Let be. Let go. Let in.
Mindfulness is a great aid in simply being with any negativity that is arising, letting it go without taking it personally, and then letting is the good that is already there, ready to be recognized.
Taking in the good
When we intentionally take in the good we are building resources in our neural circuitry to act as a buffer against stress, negativity, trauma, and to promote our brain’s (thus mind’s) flexibility and resilience.
- Seek out positive experiences or the recognition of them; let positive facts become positive experiences;
- Savor the positive experience for 10-20-30 seconds; let it register in your awareness and encode in your neural circuitry;
- Soak the sensations of the positive experience into your body so that they can register deeply in implicit emotional memory.

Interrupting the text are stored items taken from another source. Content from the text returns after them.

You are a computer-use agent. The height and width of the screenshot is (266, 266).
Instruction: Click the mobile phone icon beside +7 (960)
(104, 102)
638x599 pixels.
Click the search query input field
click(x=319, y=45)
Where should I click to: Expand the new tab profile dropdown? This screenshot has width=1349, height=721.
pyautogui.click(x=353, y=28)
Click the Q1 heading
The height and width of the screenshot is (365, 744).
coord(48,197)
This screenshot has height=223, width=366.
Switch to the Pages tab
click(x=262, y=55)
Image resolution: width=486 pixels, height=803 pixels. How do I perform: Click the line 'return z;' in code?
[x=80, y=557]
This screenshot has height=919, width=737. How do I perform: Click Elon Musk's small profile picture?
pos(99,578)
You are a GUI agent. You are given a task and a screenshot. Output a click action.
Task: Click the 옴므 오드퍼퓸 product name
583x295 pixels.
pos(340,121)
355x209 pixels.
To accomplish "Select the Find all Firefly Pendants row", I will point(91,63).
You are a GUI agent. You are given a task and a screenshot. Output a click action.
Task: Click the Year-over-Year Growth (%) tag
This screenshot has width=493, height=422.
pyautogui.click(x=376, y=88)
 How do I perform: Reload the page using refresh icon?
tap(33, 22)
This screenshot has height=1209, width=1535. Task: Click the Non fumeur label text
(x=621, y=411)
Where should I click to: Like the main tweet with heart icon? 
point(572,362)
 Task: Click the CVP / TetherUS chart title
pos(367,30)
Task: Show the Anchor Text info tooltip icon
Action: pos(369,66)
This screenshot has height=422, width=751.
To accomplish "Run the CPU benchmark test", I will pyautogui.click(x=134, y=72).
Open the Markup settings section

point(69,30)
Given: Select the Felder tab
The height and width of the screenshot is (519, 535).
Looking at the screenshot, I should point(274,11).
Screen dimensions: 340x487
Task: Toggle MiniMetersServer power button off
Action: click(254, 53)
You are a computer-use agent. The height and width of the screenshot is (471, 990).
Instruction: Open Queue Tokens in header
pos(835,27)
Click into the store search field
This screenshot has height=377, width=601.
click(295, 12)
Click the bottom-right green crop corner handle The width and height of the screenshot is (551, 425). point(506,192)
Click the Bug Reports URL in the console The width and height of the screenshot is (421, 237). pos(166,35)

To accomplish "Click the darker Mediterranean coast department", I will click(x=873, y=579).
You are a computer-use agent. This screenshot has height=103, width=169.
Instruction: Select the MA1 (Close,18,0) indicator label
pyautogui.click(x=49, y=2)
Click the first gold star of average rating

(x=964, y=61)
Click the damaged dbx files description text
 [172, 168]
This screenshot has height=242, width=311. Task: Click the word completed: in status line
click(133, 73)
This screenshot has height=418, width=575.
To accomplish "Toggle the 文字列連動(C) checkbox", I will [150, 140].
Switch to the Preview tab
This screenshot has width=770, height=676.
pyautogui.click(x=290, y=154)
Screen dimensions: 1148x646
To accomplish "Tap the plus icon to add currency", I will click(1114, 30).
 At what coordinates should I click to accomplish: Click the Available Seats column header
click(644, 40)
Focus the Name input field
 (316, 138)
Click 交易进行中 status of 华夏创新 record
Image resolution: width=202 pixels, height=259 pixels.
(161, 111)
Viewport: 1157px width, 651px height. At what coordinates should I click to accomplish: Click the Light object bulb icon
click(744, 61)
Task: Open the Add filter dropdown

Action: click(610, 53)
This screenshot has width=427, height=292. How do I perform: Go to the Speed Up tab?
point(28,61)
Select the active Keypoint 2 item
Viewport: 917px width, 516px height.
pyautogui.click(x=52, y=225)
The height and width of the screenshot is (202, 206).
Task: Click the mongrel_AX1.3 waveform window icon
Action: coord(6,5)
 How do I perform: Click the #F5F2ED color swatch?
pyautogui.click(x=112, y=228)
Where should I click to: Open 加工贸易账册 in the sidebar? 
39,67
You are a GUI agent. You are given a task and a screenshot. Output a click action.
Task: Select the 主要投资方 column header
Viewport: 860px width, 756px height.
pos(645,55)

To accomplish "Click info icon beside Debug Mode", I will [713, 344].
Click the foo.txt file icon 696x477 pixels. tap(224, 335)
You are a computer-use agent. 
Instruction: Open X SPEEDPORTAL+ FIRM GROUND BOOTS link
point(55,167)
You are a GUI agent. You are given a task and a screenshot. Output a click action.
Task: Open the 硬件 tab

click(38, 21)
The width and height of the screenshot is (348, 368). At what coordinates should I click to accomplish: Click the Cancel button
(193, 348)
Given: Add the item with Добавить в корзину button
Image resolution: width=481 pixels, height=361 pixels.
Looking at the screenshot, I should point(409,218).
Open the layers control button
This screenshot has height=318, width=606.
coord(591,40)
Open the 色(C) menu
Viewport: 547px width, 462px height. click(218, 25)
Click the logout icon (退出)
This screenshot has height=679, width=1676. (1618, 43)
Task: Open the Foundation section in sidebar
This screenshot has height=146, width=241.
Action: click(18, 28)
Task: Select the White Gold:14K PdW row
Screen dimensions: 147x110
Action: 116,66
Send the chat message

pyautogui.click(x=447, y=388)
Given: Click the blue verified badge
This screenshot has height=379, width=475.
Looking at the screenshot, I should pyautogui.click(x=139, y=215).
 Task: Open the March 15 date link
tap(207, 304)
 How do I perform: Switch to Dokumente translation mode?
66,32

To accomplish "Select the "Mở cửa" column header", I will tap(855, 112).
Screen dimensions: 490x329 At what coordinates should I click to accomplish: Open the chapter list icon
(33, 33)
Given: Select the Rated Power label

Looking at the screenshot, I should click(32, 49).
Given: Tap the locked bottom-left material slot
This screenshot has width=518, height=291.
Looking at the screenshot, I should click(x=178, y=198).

Taking in the good then becomes the neural substrate for:
- Personal gratitude as part of our character, a personal virtue that is foundational for a meaningful life.
- Gratitude that motivates us to give back, to re-pay in some way all that we have received. Gratitude is thus a key component of the altruism that sustains a compassionate society.
- Gratitude that, as any practice that opens the heart, acts as a gateway to the sacred. Awe, reverence, wonder, so naturally opens our hearts to gratitude – whether in the vastness of nature, the magic of a resonant conversation, the benevolence of Being itself.
I’ve seen many times gratitude practice can be the most reliable access we have to the goodness of our true nature and the goodness of the true nature of others. Gratitude practices taps us into the energy field of life itself, from which comes all joy, compassion, forgiveness, etc.When life is hard, gratitude can be hard. In the face of difficult circumstances, we can succumb to a pervasive negativity. We can succumb to a sense of entitlement. We can become busy, distracted, forgetful. We can have a hard time surrendering to the dependency and inter-dependency we have with others. We can be traumatized by life events and not have the inner resources to cope.
Even so, gratitude can be the practice that lifts us out of all of that. James Baraz writes,
“Gratitude in our darkest times is more than a matter of remembering our blessings so we can hold the hard stuff in a bigger perspective. With understanding, we see that often it is the suffering itself that deepens us, maturing our perspective on life, making us more compassionate and wise than we would have been without it. How many times have we been inspired by those who embody a wisdom that could only come from dealing with adversity? And how many valuable lessons have we ourselves learned because life has given us unwanted challenges? With a grateful heart, we’re not only willing to face our difficulties, we can realize while we’re going through them that they are a part of our ripening into wisdom and nobility.”